Tracing Trauma in Narrative: The Effects of Complex Childhood Trauma on Mentalization
Theoretical Background: Complex childhood trauma refers to aversive childhood experiences such as emotional, physical, and sexual abuse or neglect by primary caregivers. Such experiences are accompanied by intense feelings of existential threat, fear, helplessness, and horror, disrupting the emotion regulation system. Mentalization refers to a set of social-cognitive skills that enable us to develop a mental representation of ourselves and others as feeling, thinking, and acting intentionally. Being able to mentalize is essential for emotion regulation and flexible, adequate interaction in interpersonal relationships.

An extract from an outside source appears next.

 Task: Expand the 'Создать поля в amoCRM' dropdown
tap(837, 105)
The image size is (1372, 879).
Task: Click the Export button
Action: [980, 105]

In order to acquire these skills, children depend on caring, non-threatening adults to mirror their mental states in a relationship characterized by secure attachment. In case of complex childhood trauma, a childs primary caregivers become a source of danger instead of representing psychological safety, undermining this process and resulting in mentalization deficits. Consequently, attachment-relevant interpersonal situations are associated with danger and therefore easily trigger anxiety in traumatized individuals, further compromising their already limited mentalization capacities. This results in states of psychic dysregulation, which may be pathological to a degree that the criteria of a mental health disorder such as Borderline personality disorder are fulfilled. 1
Objective: This thesis explores whether patients who have experienced complex childhood trauma are more limited in their mentalization capacities when they experience attachment anxiety than patients who have not. By analyzing patient narratives on interpersonal situations, it seeks to retrace mentalization deficits in attachment-relevant situations as a consequence of complex trauma in traumatized patients language: are the traumatized patients narratives of inferior quality in terms of mentalization markers when the situations are attachment-relevant and may therefore trigger attachment anxiety? Furthermore, it investigates whether inpatient psychotherapy has a positive effect on mentalization.
Method: The study is based on a sample of n=155 patients in inpatient treatment at the University Medical Centers Department of Psychosomatic Medicine and Psychotherapy in Mainz. Childhood trauma was assessed using the Childhood Trauma Questionnaire (CTQ)2, a screening tool for a history of child abuse and neglect. The patients CTQ scores will allow dividing the sample into traumatized and non-traumatized patients. Furthermore, all patients filled out the Levels of Emotional Awareness Scale (LEAS)3, and the Adult Attachment Projective Picture System (AAP)4 at the onset and at the end of inpatient treatment. The LEAS is a free-response assessment of emotional awareness, employing descriptions of interpersonal situations as stimuli for patients narratives. It is a tool for measuring emotion-focused mentalization using a specific scoring system. The AAP is a free-response assessment of adult attachment, employing pictures of interpersonal situations as stimuli for patients narratives. Unlike the LEAS, a mental performance measure, the AAP is specifically designed to trigger attachment-related anxiety. Analyzing the traumatized and non-traumatized patients narratives on the interpersonal situations described or shown to them in LEAS and AAP, using the LEAS scoring system, will thus allow for a comparison of the two groups ability to mentalize in attachment-relevant (AAP) vs. non-attachment-relevant (LEAS) interpersonal situations. Finally, all patients mentalization scores in LEAS and AAP pre- and post-treatment will be compared.
Relevance: This dissertation aims to deepen our understanding of the consequences of complex childhood trauma, and to contribute to the ongoing discussion about the diagnostic implications of their complexity. Furthermore, it may be seen as a pilot study for the practicability of a qualitative measure of therapeutic success with regard to patients capabilities to handle attachment-related anxiety. Supervisor: PD Dr. Claudia Subic-Wrana
References:
1 Fonagy, P., Gergely, G., Jurist, E. & Target, M. (2002): Affect Regulation, Mentalization and the Development of the Self. New York: Other Press.
2 Bernstein, D.P. & Fink, L. (1998): Childhood Trauma Questionnaire: A retrospective self-report manual. San Antonio: The Psychological Corporation.
3 Lane, R., Quinlan, D., Schwartz, G., Walker, P. & Zeitlin, S. (1990): The levels of emotional awareness scale: A cognitive-developmental measure of emotion. Journal of Personality Assessment 55, 124-134.
4 George, C. & West, M. (2012): The Adult Attachment Projective Picture System. Attachment Theory and Assessment in Adults. New York: The Guilford Press.